Wednesday, March 13, 2019

Finish line in sight, y'all. But I'm walking it, not racing.

This is Wednesday of Spring Break. I almost typed Tuesday, because - truly - I'm not keeping track other than to make sure I keep up with the B&B reservations. For everything else, we're on teacher on SB time.

That means, if an activity requires normal clothes, chances are good you might not do it.

It means, no ALARMS. Okay, that's not true for me because...duh...guests still expect a delicious, hot breakfast at 9am, but my 5:15 alarm has been replaced with a 7:45 one. That means an extra TWO AND A HALF HOURS, y'all!!

As much as I am relishing SB 2K19, it hasn't escaped me that this will be my last one. This time next year, it will just be another work week. No more of that escalating excitement as The Day We Get Out draws closer and closer. But also no more of the hyper students, silly drama, and rotten attitudes that increase as That Day approaches.

And yet...I know I will miss a lot of aspects of classroom teaching. (I specify "classroom," because - if you've been reading here long at all - you know that I believe a teacher will always be a teacher.)


Haters gonna hate, and teachers gonna teach.
As this final school year begins to wrap up for me I am finding that I wax nostalgic one moment, only to be quickly followed sheer laughter at some of the memories that flood my mind these days. I've always been fortunate to teach with amazing teachers, but it wasn't until my 3rd year of teaching that I became a part of a TRUE team. One who laughs together, gripes together, and occasionally cry together. 

Then I began my 4th year of teaching and met my fellow teacher spirit animal - Amy. Over the next three years, we became as ONE when it came to the classroom. There was 100% trust and honesty between us, and we LOVED collaborating over vertically aligned lesson plans, crying over essays that quite literally rent our hearts in two, and laughing hysterically when our bodies crossed over that "you're too tired" line and we found ourselves having to remove ourselves from our own classroom and take refuge in the other's - just to collect ourselves. It was the beginning of a beautiful friendship, and the friendship is STILL growing, even though we haven't taught together for a few years now.

When I changed districts a couple of years ago, the thing I feared the most was that I would lose the close camaraderie that I by now so desperately needed. I shouldn't have feared. For it was here that I met Haylie and Betsy and Telly. 

The Grammar Gals. 

I'm fairly certain we drove a certain segment of the school nutty with our crazy ways, inside jokes, and fierce loyalty. But we were a team, and a formidable one at that! I love these ladies more than life and - even though I taught there just a year before coming back to my hometown school - it was the Single. Best. Teaching. Experience OF MY LIFE!!!

I've found myself reflecting on so many classroom experiences these past few weeks. Tajawin Smith has been on my mind. My very first year of teaching and - already skittish, insecure, and nervous, his presence in my 5th period class was a source of total and complete misery for a good 6 weeks. 

Six weeks where I would barely escape the door of the school and scramble into my car before the floodgate of tears spilled over. I would then drive through the tears and wait for my brother's phone call, which almost always came about the same time each afternoon on that drive. He would "talk me down," remind me that my value was not based on what students thought of me, and that I was on my way home to those who loved me.

□ □ □ □

◆ Problems and tasks ◆
a - For each statement, say whether it agrees with the blog post, and quote the words that decide it.
(i) During the school year, the writer's alarm goes off at 5:15.
(ii) The writer met Amy in the first year of teaching.
(iii) The writer and Amy still teach together.
b - In the blog post, the writer says "I will miss a lot of aspects of classroom teaching." Explain why the writer includes the word "classroom."
c - Answer from the blog post.
(i) At what time do the B&B guests expect breakfast?
(ii) Besides the writer, who made up the Grammar Gals?
(iii) In which class period was Tajawin Smith?

□ □ □ □

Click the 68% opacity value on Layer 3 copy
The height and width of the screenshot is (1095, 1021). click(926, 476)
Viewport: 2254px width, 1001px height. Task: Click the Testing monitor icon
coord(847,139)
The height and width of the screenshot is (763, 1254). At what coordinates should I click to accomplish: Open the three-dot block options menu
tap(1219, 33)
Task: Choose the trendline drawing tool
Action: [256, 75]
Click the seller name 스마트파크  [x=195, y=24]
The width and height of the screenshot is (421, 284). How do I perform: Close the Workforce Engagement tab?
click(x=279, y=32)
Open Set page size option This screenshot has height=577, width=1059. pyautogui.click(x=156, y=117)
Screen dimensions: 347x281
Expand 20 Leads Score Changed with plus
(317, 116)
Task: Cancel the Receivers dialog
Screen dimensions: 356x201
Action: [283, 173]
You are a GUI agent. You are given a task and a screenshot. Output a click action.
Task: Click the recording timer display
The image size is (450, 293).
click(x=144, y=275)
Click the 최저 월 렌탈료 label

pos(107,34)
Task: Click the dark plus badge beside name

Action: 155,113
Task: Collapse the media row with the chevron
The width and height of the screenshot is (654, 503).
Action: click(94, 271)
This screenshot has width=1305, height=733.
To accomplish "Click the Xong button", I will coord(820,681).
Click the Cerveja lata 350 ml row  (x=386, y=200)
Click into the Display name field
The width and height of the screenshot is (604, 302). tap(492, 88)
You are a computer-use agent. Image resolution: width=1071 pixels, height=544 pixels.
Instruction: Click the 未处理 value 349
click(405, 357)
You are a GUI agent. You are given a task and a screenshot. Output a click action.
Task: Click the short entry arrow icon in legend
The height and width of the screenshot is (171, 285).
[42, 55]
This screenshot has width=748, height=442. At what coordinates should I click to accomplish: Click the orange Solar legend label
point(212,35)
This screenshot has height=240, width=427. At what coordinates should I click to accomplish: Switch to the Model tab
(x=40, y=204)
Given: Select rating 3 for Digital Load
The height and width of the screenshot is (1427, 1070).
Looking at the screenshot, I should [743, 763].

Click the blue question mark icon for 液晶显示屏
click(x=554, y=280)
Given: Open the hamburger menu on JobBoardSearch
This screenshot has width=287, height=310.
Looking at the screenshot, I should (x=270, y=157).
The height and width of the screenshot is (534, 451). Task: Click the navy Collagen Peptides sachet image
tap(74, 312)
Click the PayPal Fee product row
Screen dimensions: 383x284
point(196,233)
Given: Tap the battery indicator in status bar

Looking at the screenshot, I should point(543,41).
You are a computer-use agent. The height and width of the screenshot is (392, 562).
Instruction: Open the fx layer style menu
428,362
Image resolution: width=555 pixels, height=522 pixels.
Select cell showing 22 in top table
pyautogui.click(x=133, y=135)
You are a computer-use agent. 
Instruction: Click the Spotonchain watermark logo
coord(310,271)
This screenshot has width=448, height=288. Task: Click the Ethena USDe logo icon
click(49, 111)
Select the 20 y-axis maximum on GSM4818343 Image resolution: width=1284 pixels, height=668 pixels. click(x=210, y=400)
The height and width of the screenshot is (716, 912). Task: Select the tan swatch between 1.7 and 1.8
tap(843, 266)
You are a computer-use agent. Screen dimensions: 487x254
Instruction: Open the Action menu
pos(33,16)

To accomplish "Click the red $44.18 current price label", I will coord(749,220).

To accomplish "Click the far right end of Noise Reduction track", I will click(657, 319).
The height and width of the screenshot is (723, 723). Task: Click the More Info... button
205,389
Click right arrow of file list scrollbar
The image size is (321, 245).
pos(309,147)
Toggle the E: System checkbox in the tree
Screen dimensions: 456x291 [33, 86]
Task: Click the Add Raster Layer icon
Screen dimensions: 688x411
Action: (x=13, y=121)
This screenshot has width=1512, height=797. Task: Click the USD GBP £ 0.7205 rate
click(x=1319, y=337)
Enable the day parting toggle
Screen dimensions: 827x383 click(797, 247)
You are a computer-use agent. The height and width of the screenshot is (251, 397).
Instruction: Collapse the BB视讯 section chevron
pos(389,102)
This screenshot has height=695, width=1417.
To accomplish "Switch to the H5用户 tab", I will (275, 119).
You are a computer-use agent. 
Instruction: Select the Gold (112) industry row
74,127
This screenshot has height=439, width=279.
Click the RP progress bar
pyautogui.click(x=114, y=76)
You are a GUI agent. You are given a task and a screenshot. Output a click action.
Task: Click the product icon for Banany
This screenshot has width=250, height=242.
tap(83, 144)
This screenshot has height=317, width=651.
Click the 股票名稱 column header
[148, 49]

□ □ □ □

◆ Solutions for each task ◆
a -
(i) Yes: "my 5:15 alarm has been replaced with a 7:45 one."
(ii) No: "Then I began my 4th year of teaching and met my fellow teacher spirit animal - Amy."
(iii) No: "even though we haven't taught together for a few years now."

b - The writer believes that a teacher will always be a teacher. Leaving the classroom therefore does not mean leaving teaching, so the word "classroom" marks exactly what is ending.

c -
(i) 9am
(ii) Haylie, Betsy, and Telly
(iii) 5th period